If you’ll pardon the use of a horrible business buzzword, Bora is a super-connector, spending more effort than anyone else in my blogroll to pass on links, making the ScienceOnline conference a network-y blast, and offering nods to junior members of the online science writing community. In his departure essay, he makes it clear that this kind of connectivity is the point of blogs in general, and the power of ScienceBlogs in particular:
That is huge power. I keep mentioning this power every now and then (see this, this, this and this for good examples) because it is real. Sustained and relentless blogging by many SciBlings (and then many other bloggers who followed our lead) played a large role in the eventual release of ‘Tripoli Six’, the Bulgarian medical team imprisoned in Libya. Sustained blogging by SciBlings (and others who first saw it here) played a large part in educating the U.S.Senate about the importance of passing the NIH open access bill with its language intact. Blogging by SciBlings uncovered a number of different wrongdoings in ways that forced the powers-that-be to rectify them. Blogging by SciBlings brings in a lot of money every October to the DonorsChoose action. Sustained blogging by SciBlings forced SEED to remove the offending Pepsi blog within 36 hours. And if a bunch of SciBlings attack a person who did something very wrong, that person will have to spend years trying to get Google to show something a little bit more positive in top 100 hits when one googles their name (which is why I try to bite my tongue and sleep over it when I feel the temptation to go after a person). The power of the networks of individuals affects many aspects of the society, including the media. [Hyperlinks sic.]

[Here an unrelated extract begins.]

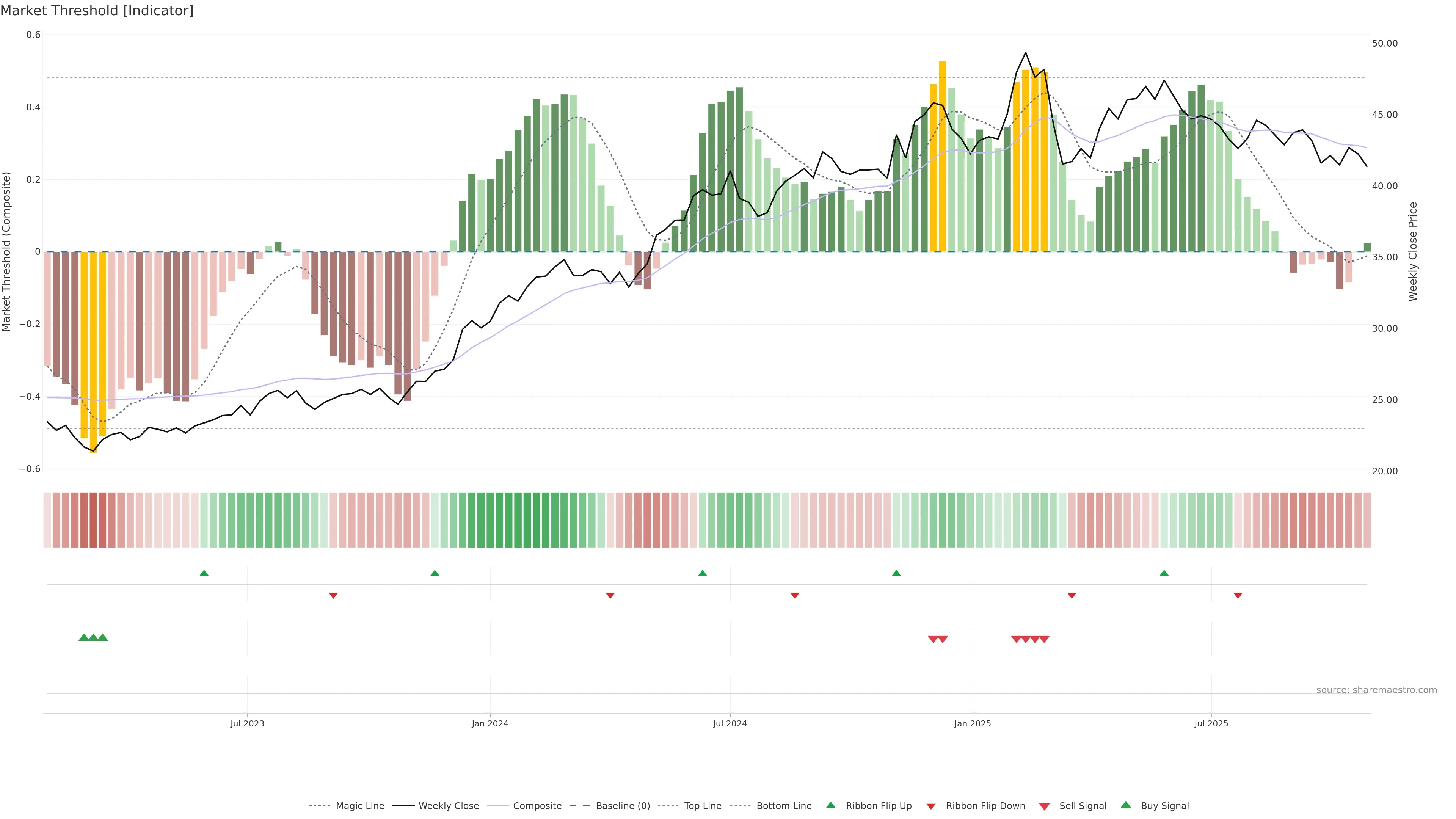Click the leftmost green Buy Signal triangle
The width and height of the screenshot is (1456, 819).
pos(84,637)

Losing someone who believed so deeply in the social power of the blog network, and who worked so hard to boost that power and channel it to good ends, is a huge blow to ScienceBlogs. It seems to have contributed to PalMD’s decision to quit SB, and decisions by PZ Myers and Greg Laden to go on blog-strike. And now that Bora has joined the ScienceBlogs diaspora, it’ll be interesting to see how his super-connecting shapes the emerging community of independent blogs.